Que les récompenses soient décernées selon une logique absurde, soit. Ce fait coutumier ne scandalise plus que mollement le téléspectateur car, comme l’a dit Bertrand Cantat avant de prendre son prix, « nous ne sommes pas dupes ». On ne peut toutefois que s’esbaudir devant l’ampleur du « kitsch show » proposé samedi dernier. Un décor démesurément fat et tarte à la crème, des images de synthèse qui suggéraient le retour imminent du Gros Bill de Lagaff ou d’Hugo Délire, un duo d’animateurs mal accordés et plus que maladroit dans l’impro[2]… Et ce n’était que le début des hostilités. C’est d’ailleurs en vain qu’armée d’un petit pistolet en plastique, la courageuse Anaïs tentait un putsch. Dans cet élan noble mais avorté de révolte, toi aussi, téléspectateur engagé, tu voulus réagir aux événements les plus grotesques. Alors tu tapais 1 sur ton téléphone portable pour éliminer Renaud Donnedieu de Vabres pendant son discours affligeant. Tu promettais un don de trois sacs de riz devant les zigotos du Soldat rose chantant l’amour version Enfoirés.

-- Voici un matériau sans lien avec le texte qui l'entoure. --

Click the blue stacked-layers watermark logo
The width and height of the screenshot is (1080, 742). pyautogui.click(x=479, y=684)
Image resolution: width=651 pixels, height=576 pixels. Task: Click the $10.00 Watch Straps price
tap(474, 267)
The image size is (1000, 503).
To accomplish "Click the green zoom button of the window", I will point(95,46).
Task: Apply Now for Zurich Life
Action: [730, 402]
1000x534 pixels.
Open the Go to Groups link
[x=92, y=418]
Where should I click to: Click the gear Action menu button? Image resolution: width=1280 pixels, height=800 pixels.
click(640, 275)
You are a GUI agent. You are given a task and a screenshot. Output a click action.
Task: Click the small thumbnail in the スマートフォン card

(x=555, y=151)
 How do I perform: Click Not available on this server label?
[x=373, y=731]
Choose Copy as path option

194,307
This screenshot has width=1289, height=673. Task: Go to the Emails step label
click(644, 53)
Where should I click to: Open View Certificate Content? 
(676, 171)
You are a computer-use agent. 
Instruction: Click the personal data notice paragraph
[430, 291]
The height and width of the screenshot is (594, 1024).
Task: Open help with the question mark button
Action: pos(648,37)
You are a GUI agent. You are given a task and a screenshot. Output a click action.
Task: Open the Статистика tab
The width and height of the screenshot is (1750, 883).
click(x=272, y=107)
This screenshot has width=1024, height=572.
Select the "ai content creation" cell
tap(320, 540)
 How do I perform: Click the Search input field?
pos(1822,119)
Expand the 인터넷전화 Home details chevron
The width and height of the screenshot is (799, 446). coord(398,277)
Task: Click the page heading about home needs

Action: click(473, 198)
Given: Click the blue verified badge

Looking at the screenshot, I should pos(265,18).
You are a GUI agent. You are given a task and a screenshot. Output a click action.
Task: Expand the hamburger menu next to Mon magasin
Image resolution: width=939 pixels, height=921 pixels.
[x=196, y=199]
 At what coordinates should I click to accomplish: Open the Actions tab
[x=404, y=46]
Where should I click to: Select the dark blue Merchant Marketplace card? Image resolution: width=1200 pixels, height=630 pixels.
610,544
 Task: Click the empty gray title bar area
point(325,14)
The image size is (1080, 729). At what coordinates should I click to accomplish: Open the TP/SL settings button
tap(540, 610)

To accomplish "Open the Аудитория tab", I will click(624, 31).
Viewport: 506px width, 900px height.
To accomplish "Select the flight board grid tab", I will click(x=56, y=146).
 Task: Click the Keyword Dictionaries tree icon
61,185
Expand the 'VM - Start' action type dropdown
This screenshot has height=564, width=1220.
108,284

Tu parrainais Grand Corps Malade pour qu’il retourne à l’école puisque manifestement, il kiffe grave Jacques Prévert. Et lorsque le duplex pharaonique avec Polnareff s’engluait dans le pathétique, Michel bavotant un « Merci à tous ceux qui n’ont pas écouté les ragots », tu envoyais en bas d’écran un SMS sibyllin : « Rendez nous le mec au cancer ! »
Bref, il a fallu attendre les dernières minutes de l’émission pour que Ayo, guitare sèche, jolie voix, joli minois sans minauder et dont la chanson, bien que limpide, ne casse cependant pas trois pattes à un canard, redéfinisse involontairement à elle seule ce à quoi on était censés assister ce soir-là : de la musique.
Alors, pour paraphraser Monsieur Manhattan, que faire ?
Et si on sortait un instant de nos déceptions, de nos vitupérations de Français du dimanche, de nos cinés à nous, de nos musiques à nous, de nos actions à nous, pour nous ouvrir vraiment à ce qui peut nous enrichir ? Car un peu plus tôt ce jour-là sur la Canebière, la communauté kurde de Marseille nous apprenait la signification de l’engagement citoyen, par le biais d’un tract invitant toutes les femmes du monde à continuer à se battre pour leurs droits. Alors que ces militants luttent actuellement en faveur de leurs ressortissants sans papiers détenus au centre de rétention du Canet, ce bout de papier fédérateur et solidaire émis par le Bureau des Femmes Kurdes pour la Paix invitait à un élan de citoyenneté universelle au-delà de la multitude d’actions communautaires autarciques.
Aussi, plutôt que de laisser une chance à des médias dont le seul but est de nous abrutir, demeurer vivant sera le premier acte de résistance face au désespoir ambiant. Les plus valeureux cumuleront les gestes gratuits et insensés[3]. Les autres ouvriront bien les yeux, prêteront bien l’oreille, et se mélangeront : ces quelques micro actes de résistance (voire d’hygiène quotidienne) suffiront à nous élever au rang de rebelles aux yeux de certains de nos aspirants au trône, nous garantissant sans effort la conscience de faire partie de la vie citoyenne.

Texte : Nina Druscko

(1) (2)

Notes

[1] « La France, je l’aime autant que je vous aime. » No comment.

[2] Face à un homme déboulant sur le plateau pendant la chanson d’Agnès Jaoui en psalmodiant « Le cancer peut se guérir par des méthodes naturelles », Nagui réagit en disant grosso modo : « On ne vient pas vendre nos disques lors de votre émission sur le cancer, alors ne venez pas vendre votre cancer ici ! »

[3] On peut voir fleurir ces derniers temps dans le deuxième arrondissement des affiches aux messages efficaces : « Bonne journée », « J’aime vous voir sourire », etc.